== Segment start ==

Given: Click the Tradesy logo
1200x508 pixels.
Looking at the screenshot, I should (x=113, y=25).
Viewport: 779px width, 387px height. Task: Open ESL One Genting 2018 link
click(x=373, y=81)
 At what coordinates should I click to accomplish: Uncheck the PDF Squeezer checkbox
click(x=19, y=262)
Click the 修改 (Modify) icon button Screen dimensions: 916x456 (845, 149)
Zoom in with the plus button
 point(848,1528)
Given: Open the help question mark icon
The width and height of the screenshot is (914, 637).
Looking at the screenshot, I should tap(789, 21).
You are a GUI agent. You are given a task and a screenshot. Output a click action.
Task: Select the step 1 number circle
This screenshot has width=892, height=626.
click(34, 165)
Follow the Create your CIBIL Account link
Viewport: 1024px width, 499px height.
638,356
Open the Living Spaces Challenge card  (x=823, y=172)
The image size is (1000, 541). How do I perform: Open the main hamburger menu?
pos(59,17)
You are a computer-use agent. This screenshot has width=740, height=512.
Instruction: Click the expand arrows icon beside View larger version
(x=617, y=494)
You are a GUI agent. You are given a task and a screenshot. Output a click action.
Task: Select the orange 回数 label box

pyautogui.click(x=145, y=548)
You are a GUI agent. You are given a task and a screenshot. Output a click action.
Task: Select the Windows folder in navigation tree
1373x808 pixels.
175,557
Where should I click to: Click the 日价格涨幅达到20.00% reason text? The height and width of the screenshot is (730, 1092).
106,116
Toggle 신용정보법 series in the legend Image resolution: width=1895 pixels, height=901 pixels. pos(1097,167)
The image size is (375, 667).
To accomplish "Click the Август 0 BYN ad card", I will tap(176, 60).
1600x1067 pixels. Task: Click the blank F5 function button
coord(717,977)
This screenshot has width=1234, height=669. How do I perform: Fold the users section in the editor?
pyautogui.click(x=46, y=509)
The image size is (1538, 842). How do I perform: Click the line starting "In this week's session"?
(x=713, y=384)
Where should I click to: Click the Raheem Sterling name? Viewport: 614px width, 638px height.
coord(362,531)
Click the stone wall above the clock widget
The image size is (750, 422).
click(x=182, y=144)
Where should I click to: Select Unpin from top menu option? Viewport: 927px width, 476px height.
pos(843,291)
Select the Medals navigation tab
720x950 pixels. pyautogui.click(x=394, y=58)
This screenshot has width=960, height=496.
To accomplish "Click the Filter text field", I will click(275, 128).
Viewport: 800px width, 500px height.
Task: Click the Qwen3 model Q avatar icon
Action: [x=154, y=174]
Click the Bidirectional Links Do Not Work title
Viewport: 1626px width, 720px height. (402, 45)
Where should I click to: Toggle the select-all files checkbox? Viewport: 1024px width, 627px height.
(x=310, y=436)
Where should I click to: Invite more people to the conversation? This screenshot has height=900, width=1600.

== Segment end ==

> **TASK DIRECTIONS**:
Every line of the entries above that includes "card" should be copied.

> **WRITTEN SOLUTION**:
Open the Living Spaces Challenge card  (x=823, y=172)
To accomplish "Click the Август 0 BYN ad card", I will tap(176, 60).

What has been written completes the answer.